Un muslo entrevisto, la curva suave de una nalga, un hombro con el tirante desprendido, ¿una cadera angulosa?, sí, una cadera angulosa, y también unos pechos apenas protegidos por el antebrazo, y también una espalda bien cincelada, y también... Ocurrió todo durante el verano de los hierros. Debido a una malformación de los huesos que amenazaba con dejarme inválido, esas vacaciones llevaba puesto un aparato ortopédico que me forzaba a mantener las piernas estiradas. Caminar era difícil y bañarme estaba descartado, así que por la mañana, con mi padre en el despacho y mi madre y mis hermanas en la piscina de la Hípica, nadie sabía muy bien qué hacer conmigo. La solución fue Novedades Anita, la tienda de ropa de la hermana pequeña de mi madre.

No era una tienda muy grande pero pasaba por ser la más chic de la ciudad (de una ciudad en la que nadie sabía lo que significaba chic). Tenía a un lado los mostradores y al otro el probador y los percheros. Yo, con las piernas atrapadas en sus jaulas, ocupaba una mesita detrás de los percheros, y allí leía tebeos y hacía repaso de francés. La tía Anita me saludaba todas las mañanas con dos besos húmedos y ruidosos, y luego se despreocupaba de mí hasta que mi padre pasaba a recogerme a la salida del trabajo. Nunca en mi vida he vuelto a tener la sensación de invisibilidad que tuve aquellos días en mi rincón de Novedades Anita. Mi tía, siempre acelerada, hacía cientos de cosas a la vez: cogía un dobladillo, hablaba por teléfono, fumaba, saludaba a alguien de fuera, cambiaba de emisora, buscaba un bikini que se le había extraviado... Hacía cientos de cosas, y lo único que no hacía era mirarme.
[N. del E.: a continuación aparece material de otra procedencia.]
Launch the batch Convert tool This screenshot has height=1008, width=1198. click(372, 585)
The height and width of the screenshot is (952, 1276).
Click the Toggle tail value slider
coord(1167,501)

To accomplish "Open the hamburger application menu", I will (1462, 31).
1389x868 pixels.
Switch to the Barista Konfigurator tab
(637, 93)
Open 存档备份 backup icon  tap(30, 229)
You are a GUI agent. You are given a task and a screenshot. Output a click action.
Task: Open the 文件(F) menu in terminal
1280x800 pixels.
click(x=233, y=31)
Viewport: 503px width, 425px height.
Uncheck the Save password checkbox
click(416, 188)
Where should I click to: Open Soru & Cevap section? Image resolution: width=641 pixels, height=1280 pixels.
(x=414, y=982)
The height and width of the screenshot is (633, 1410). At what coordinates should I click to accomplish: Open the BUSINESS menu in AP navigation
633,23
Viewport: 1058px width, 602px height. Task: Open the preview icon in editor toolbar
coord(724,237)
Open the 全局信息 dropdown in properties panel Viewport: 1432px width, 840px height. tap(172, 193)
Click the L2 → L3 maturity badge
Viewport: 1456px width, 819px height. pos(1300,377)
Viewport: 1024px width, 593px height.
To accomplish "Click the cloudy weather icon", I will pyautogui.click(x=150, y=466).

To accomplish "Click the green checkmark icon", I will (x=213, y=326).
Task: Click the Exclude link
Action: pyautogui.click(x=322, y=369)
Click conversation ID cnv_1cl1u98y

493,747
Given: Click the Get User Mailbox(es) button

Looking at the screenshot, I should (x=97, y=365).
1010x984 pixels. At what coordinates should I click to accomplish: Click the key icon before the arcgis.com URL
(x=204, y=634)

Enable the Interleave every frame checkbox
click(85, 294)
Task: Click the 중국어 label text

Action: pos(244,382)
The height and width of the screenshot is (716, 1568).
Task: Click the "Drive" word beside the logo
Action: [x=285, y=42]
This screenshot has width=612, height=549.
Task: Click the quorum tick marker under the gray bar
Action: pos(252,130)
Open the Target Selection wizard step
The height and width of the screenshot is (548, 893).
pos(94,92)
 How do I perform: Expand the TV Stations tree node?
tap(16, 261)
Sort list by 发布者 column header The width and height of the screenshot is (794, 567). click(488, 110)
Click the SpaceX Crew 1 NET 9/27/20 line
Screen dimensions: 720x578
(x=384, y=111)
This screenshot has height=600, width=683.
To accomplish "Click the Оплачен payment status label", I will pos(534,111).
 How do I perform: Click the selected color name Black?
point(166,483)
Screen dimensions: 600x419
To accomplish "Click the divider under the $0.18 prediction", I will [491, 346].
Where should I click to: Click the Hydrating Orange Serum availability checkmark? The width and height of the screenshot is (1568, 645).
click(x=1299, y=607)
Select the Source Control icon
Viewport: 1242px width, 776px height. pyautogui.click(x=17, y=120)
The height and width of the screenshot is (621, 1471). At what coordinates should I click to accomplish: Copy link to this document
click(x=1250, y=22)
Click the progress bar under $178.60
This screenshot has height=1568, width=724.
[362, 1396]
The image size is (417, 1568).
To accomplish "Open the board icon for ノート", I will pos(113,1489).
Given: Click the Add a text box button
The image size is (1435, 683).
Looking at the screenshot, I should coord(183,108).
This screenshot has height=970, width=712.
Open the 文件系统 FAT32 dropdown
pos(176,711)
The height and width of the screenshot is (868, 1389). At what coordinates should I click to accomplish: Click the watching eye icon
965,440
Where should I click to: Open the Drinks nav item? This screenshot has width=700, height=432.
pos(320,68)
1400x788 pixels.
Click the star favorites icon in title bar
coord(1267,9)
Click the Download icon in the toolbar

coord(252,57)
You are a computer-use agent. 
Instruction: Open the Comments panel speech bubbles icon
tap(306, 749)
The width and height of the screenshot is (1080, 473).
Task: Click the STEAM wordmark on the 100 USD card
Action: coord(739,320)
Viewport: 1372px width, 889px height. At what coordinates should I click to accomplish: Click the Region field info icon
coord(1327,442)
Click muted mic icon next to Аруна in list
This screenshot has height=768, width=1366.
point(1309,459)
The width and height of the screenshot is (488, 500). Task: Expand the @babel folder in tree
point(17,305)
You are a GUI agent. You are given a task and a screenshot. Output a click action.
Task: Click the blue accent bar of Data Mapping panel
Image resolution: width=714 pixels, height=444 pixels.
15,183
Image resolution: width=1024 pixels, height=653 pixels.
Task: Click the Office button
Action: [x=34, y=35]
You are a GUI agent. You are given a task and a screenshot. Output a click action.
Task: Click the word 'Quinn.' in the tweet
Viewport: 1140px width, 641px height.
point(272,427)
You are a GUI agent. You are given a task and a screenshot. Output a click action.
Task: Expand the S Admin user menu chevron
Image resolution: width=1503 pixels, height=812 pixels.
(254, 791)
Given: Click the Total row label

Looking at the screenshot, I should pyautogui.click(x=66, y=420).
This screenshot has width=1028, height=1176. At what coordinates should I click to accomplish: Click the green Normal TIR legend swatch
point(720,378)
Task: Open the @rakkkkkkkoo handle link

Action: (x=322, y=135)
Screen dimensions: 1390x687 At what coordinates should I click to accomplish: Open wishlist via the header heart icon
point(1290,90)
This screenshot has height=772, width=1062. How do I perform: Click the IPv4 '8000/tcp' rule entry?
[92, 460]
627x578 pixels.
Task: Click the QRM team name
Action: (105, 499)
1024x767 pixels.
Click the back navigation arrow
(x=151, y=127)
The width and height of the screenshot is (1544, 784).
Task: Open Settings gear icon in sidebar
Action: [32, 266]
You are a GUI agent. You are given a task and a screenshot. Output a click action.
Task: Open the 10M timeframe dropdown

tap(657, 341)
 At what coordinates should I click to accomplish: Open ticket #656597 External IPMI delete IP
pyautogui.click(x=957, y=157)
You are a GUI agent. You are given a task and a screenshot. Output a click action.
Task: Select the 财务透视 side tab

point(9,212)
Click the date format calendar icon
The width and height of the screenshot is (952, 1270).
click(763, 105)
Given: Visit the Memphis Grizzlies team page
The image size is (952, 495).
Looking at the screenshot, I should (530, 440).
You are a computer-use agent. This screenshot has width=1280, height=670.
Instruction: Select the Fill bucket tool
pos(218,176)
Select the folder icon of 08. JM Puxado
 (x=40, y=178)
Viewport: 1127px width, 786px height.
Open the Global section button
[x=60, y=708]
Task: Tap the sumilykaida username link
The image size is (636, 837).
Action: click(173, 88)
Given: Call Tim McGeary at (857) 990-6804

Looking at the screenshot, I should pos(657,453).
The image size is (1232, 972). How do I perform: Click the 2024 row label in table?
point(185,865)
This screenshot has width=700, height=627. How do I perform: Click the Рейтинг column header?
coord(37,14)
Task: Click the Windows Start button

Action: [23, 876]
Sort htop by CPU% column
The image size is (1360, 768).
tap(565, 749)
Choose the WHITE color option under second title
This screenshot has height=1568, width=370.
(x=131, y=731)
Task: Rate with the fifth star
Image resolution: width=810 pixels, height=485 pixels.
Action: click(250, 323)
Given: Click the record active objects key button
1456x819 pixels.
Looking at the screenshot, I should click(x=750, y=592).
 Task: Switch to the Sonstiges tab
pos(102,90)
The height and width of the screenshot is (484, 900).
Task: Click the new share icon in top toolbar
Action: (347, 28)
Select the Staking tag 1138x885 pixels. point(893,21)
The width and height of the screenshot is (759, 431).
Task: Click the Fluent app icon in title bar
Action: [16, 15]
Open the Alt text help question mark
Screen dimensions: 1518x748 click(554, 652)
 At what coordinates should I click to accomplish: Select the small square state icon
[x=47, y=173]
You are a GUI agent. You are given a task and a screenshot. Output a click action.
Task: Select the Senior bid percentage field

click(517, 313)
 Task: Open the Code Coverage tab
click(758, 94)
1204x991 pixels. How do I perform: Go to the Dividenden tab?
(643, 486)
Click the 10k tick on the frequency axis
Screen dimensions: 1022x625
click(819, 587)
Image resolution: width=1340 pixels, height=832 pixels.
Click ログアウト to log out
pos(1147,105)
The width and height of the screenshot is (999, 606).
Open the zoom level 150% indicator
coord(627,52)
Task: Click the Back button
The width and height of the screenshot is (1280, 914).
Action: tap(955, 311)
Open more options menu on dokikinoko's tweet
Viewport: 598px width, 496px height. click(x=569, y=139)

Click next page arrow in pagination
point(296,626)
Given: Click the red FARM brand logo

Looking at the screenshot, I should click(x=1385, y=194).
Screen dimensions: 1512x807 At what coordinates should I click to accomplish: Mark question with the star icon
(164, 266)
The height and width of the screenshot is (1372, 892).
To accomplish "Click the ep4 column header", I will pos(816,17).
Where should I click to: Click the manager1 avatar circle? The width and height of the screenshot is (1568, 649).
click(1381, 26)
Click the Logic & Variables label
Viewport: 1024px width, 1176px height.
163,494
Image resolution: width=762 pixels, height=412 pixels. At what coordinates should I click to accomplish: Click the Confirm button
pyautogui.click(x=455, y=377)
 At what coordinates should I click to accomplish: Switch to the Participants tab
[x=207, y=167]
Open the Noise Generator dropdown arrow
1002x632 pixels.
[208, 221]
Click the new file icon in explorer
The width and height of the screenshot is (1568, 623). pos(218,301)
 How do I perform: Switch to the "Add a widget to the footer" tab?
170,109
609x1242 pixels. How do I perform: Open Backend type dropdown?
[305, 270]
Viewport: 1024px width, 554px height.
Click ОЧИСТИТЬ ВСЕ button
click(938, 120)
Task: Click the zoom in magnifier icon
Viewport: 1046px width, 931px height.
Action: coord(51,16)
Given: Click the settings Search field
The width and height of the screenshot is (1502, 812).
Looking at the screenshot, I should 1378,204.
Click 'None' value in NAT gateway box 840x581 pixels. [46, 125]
Tampoco sus clientas reparaban jamás en mí. Entraban y salían del probador con las prendas a medio abotonar, y a mí esa sensualidad indolente me mantenía alerta. Pero nada más. Para que de verdad pasara algo tenían que coincidir dos factores: que la mujer estuviera dentro, cambiándose, y que en el instante preciso alguien abriera la puerta de la calle. Había entonces unos segundos en los que la corriente hinchaba la cortina del probador y mis ojos celebraban la perfección de ese muslo entrevisto, esa curva suave de la nalga, esa cadera angulosa, etcétera.

¡Qué sensación de plenitud, la de mirar sin ser visto! Pero aquello no podía durar eternamente. Una mañana de finales de julio, hubo una discusión por un bañador de piel de leopardo que mi tía había enseñado a una clienta y que luego no encontraban por ningún lado. ¿Cómo puede desaparecer la ropa?, ¡si hace un minuto estaba aquí!, decía mi tía y, cuando añadió que no se lo había podido llevar nadie, las dos mujeres se volvieron hacia mí. En ese momento supe que la invisibilidad me había abandonado para siempre. Mi tía me miró a los ojos y dijo: ¿Tú? Luego echó un vistazo a su alrededor como haciendo recuento de las prendas que habían desaparecido a lo largo del mes y repitió: ¡Tú!